John Griffin

No. 21, 34
- Position: Running back

Personal information
- Born: December 17, 1988 (age 37) Austin, Texas, U.S.
- Listed height: 6 ft 0 in (1.83 m)
- Listed weight: 215 lb (98 kg)

Career information
- High school: Ashburnham (MA) Oakmont
- College: Massachusetts
- NFL draft: 2011: undrafted

Career history
- Cincinnati Bengals (2011)*; Omaha Nighthawks (2011); New York Jets (2012)*; Omaha Nighthawks (2012); New York Jets (2012–2013); Omaha Mammoths (2014);
- * Offseason or practice squad member only
- Stats at Pro Football Reference

= John Griffin (running back) =

American football player (born 1988)

John Anthony Griffin (born December 17, 1988) is an American former football running back. Who most recently played for the Omaha Mammoths of the Fall Experimental Football League. He signed with the Cincinnati Bengals as an undrafted free agent in 2011. He played college football at Northeastern until transferring to the University of Massachusetts for his senior season.

==Early life==
He attended Oakmont Regional High School in Massachusetts where he just played one year on the varsity team. He broke the high school record for touchdowns in a single season with 25. He won a state title in the 100 meter dash and holds his highschool 100 meter and long jump record.

==College career==
He played his first three seasons at Northeastern and was named to the 2009 CAA First-team before transferring to the University of Massachusetts. He was named to the 2010 CAA Third-team and was a FCS Senior Bowl Preseason All-American while at the university of Massachusetts.

==Professional career==

===Cincinnati Bengals===
On July 27, 2011, he signed with the Cincinnati Bengals as an undrafted free agent. On September 3, 2011, he was released.

===Omaha Nighthawks===
He played for the Omaha Nighthawks of the United Football League for their 2011 season.

===New York Jets===
Griffin was signed to a future/reserve contract by the New York Jets on January 2, 2012. He was waived on August 8, 2012.

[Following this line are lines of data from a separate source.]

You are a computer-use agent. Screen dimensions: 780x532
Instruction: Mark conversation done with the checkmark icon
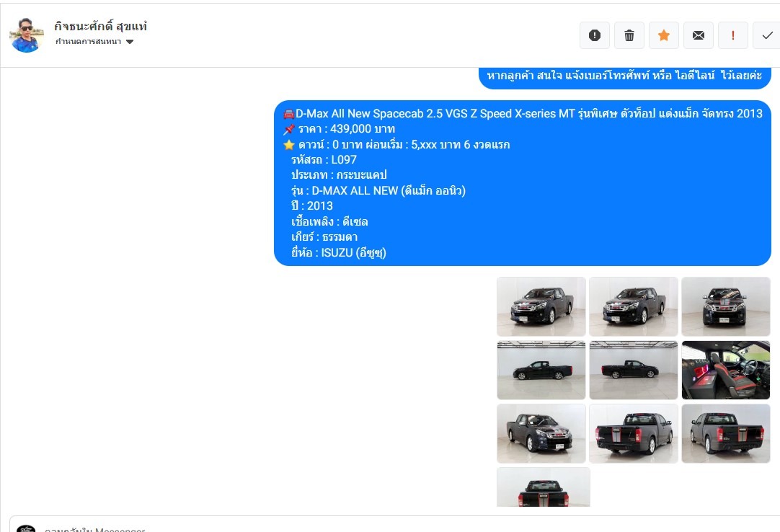(x=767, y=35)
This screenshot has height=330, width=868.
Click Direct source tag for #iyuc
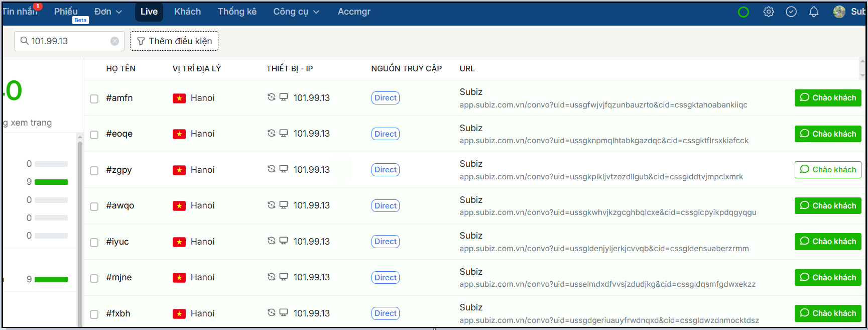pos(385,242)
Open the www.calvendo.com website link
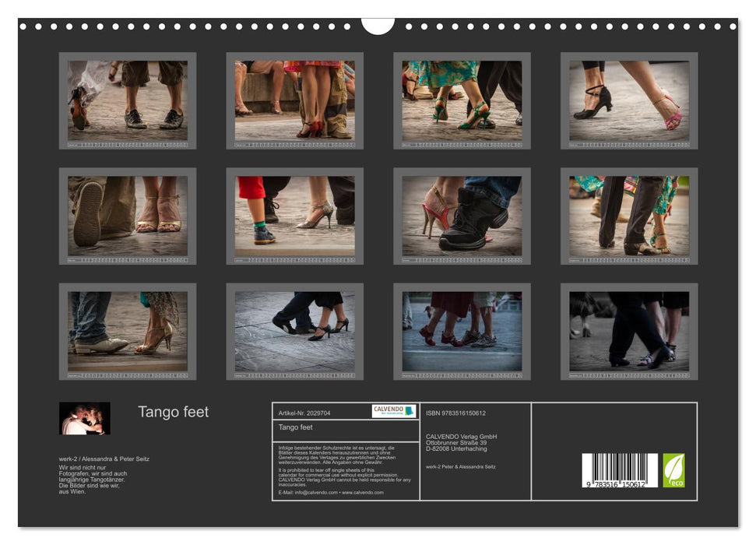This screenshot has width=756, height=545. click(x=361, y=493)
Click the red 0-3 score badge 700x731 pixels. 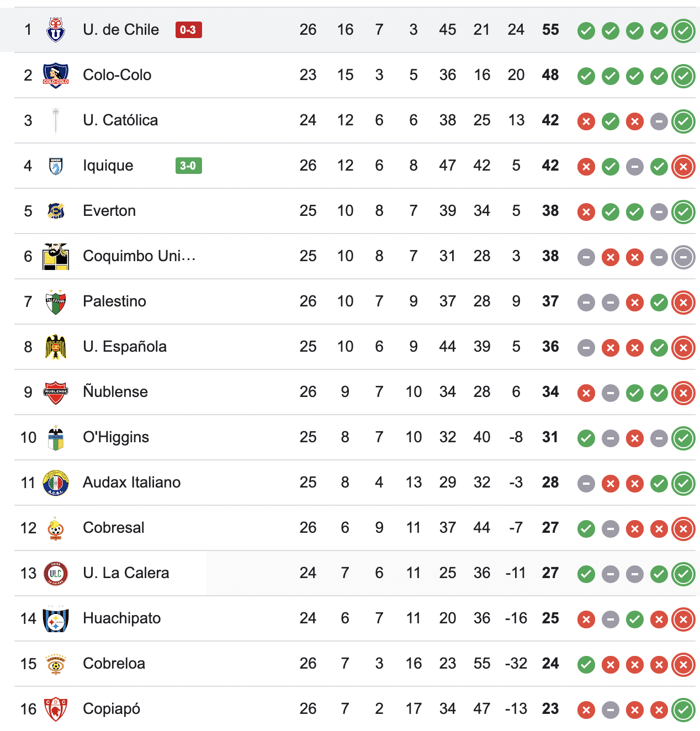[188, 30]
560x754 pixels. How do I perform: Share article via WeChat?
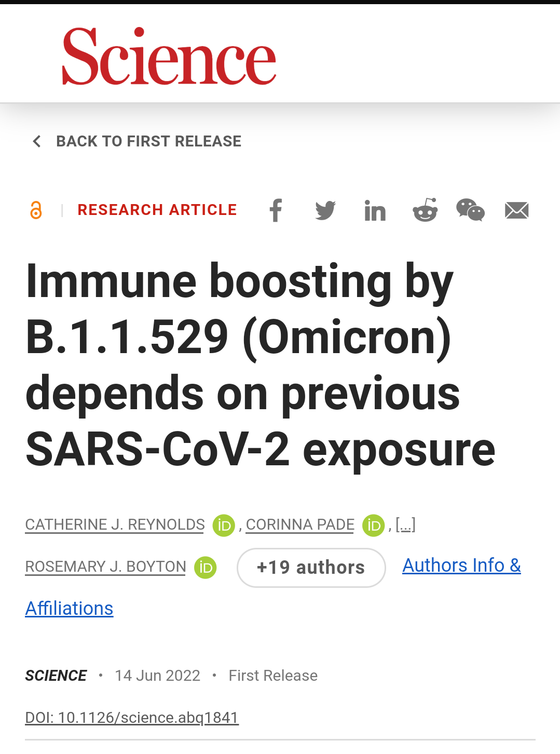click(470, 210)
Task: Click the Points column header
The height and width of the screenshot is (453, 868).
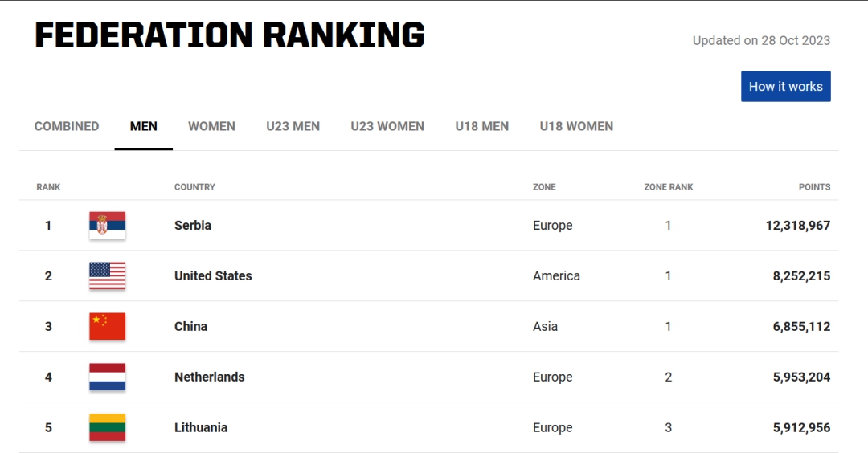Action: [x=814, y=187]
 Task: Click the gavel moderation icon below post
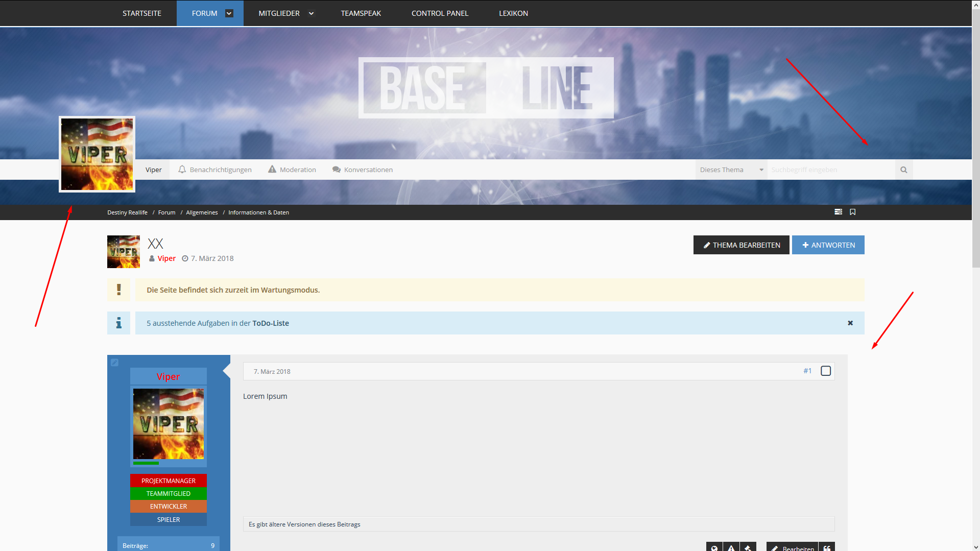[x=748, y=547]
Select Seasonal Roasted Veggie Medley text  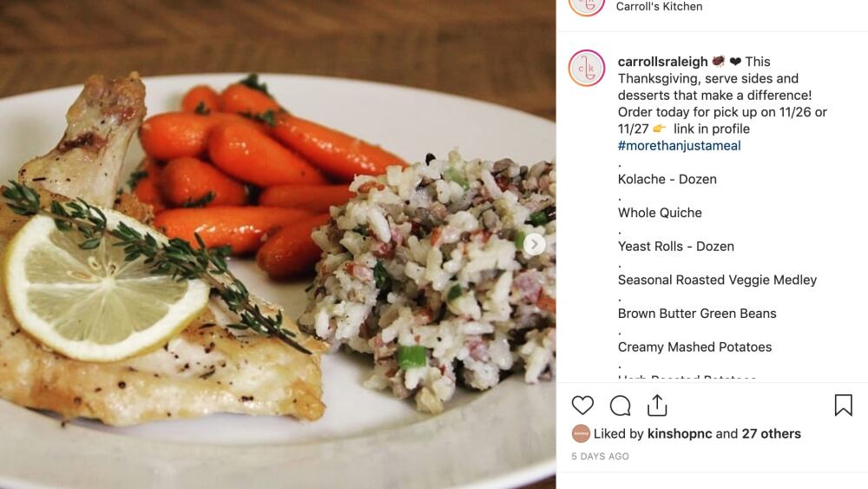(718, 281)
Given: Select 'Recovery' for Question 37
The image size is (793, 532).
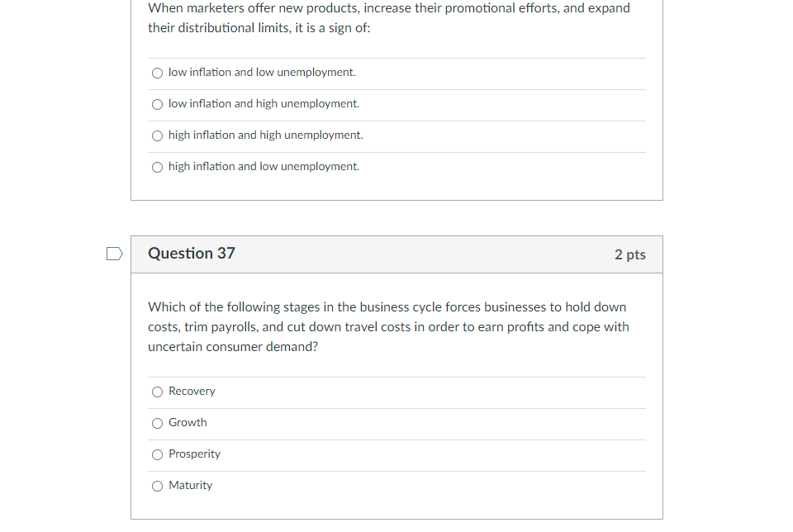Looking at the screenshot, I should click(157, 392).
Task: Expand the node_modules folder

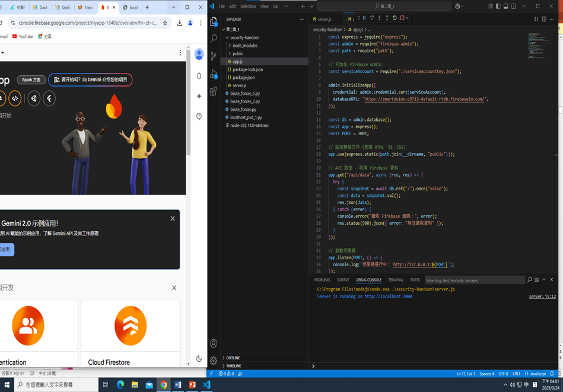Action: pyautogui.click(x=244, y=46)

===Second stint with the Nighthawks===
He re-signed with the Omaha Nighthawks of the United Football League for their 2012 season.

===Second stint with the Jets===
Griffin was signed to the New York Jets' practice squad on November 5, 2012. He was signed to the active roster on December 28, 2012. On August 9, 2013, in the Jets' first preseason game against the Detroit Lions, Griffin suffered a broken leg. The injury occurred on a horse-collar tackle by linebacker Travis Lewis. Griffin was waived on August 11, 2013. He cleared waivers and was placed on the team's injured reserve list on August 13, 2013.